Two months ago I went for a long walk, alone, and gave God our house. “I don’t want it if it’s keeping us from serving you.”
I meant it. Life is too short to live without purpose, and if paying a mortgage and playing by the rules of American suburbia is blinding us to a bigger plan, I want out.
We could sell our house, but where would we go? We could dissolve our business, but what would we do?
These thoughts aren’t new. I’ve been on this quest for the past five years, ever since God began breaking my comfortable world. I’m searching for meaning, purpose…calling.
So far the quest looks like this:
We adopted an orphan.
We sponsor education and medical care for children in Africa.
We fund micro-loans for impoverished women.
We support those seeking to rescue and restore victims of human trafficking.
We help finance adoptions.
Yay for us, right? Except, not. The dirty secret is, no matter how good this looks on paper, I feel farther from my purpose than ever.
That Pesky Love Thing
A few weeks ago I started memorizing 1 Corinthians 13. I was in it for the “love is…” verses, but the one that ripped me open is this:
“If I give away all I have, and if I deliver up my body to be burned, but have not love, I gain nothing.” (1 Corinthians 13:3)

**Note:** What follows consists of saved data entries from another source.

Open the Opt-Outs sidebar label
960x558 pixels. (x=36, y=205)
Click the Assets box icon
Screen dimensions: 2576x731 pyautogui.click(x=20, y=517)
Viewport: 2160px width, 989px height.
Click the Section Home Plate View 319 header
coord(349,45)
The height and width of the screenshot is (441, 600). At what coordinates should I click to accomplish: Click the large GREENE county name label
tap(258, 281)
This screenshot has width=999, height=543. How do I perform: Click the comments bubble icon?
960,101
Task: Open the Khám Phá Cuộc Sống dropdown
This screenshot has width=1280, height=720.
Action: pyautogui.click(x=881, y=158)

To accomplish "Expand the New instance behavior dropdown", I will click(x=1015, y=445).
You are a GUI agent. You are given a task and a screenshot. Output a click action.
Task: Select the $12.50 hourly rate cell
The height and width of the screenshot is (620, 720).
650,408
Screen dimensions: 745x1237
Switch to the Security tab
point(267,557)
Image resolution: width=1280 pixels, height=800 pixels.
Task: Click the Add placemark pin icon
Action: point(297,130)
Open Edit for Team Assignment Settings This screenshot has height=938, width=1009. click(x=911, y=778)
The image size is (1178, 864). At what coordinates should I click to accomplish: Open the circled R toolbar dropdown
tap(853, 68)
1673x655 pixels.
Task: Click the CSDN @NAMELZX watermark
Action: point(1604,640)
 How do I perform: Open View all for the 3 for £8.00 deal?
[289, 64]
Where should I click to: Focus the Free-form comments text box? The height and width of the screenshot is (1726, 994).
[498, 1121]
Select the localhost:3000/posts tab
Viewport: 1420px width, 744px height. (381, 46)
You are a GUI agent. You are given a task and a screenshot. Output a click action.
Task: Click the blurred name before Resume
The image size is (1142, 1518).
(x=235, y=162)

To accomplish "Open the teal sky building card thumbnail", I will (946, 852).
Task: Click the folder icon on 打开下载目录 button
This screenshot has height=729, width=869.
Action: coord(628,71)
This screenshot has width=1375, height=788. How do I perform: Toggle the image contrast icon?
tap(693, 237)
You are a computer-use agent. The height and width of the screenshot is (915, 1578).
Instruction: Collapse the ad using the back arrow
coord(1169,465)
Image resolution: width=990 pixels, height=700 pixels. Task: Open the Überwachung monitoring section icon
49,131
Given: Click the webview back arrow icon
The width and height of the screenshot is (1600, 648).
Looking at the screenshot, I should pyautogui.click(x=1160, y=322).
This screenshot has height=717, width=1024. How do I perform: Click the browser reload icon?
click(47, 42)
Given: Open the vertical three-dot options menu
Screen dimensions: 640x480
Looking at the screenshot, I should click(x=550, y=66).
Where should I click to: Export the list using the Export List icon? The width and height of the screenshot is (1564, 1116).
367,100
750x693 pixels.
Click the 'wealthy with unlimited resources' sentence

I can be the ultimate radical, giving away all my worldly possessions and even becoming a martyr for my cause, but if my motives are wrong, what good will come of sacrifice?
Ever since we turned off the television in October, I’ve been consuming books like Halloween candy. I’ve read Interrupted, Anything, The Irresistible Revolution, Radical, The Christian Atheist, and Love Does. I’ve listened to Francis Chan, David Platt, Mark Driscoll, Matt Chandler, Jeff Vandersteldt, and Skye Jethani.
The TV-free house is quiet, but my thoughts are screaming: We’re doing it all wrong! What should we do about this? How can we do it right? We don’t know what to do!
Do, Do, Doodoo
Does Emmanuel not mean “God with us”? His name is about presence and relationship, not duty.
And isn’t the good news of Christ that he already did what I couldn’t, for the purpose of restoring our relationship?
And yet, the need. There’s a big, broken planet beneath my feet. How am I to respond? God doesn’t need me, but he calls me to action anyway. I can’t earn his approval, but he calls me to obey anyway.
Why does living out such a simple mandate feel so complicated? I keep trying to pin down a blueprint, a checklist, something to help me navigate the “how.” But it doesn’t work that way, because “Checklists can curb behaviors but they can’t change hearts. Unless we are responding to the God who loved us first, our good works actually become deadly, the antithesis of the Gospel.” (Peter Greer, The Spiritual Danger of Doing Good).
Love God. Love God’s world.
How can the hardest thing in the world be so simple?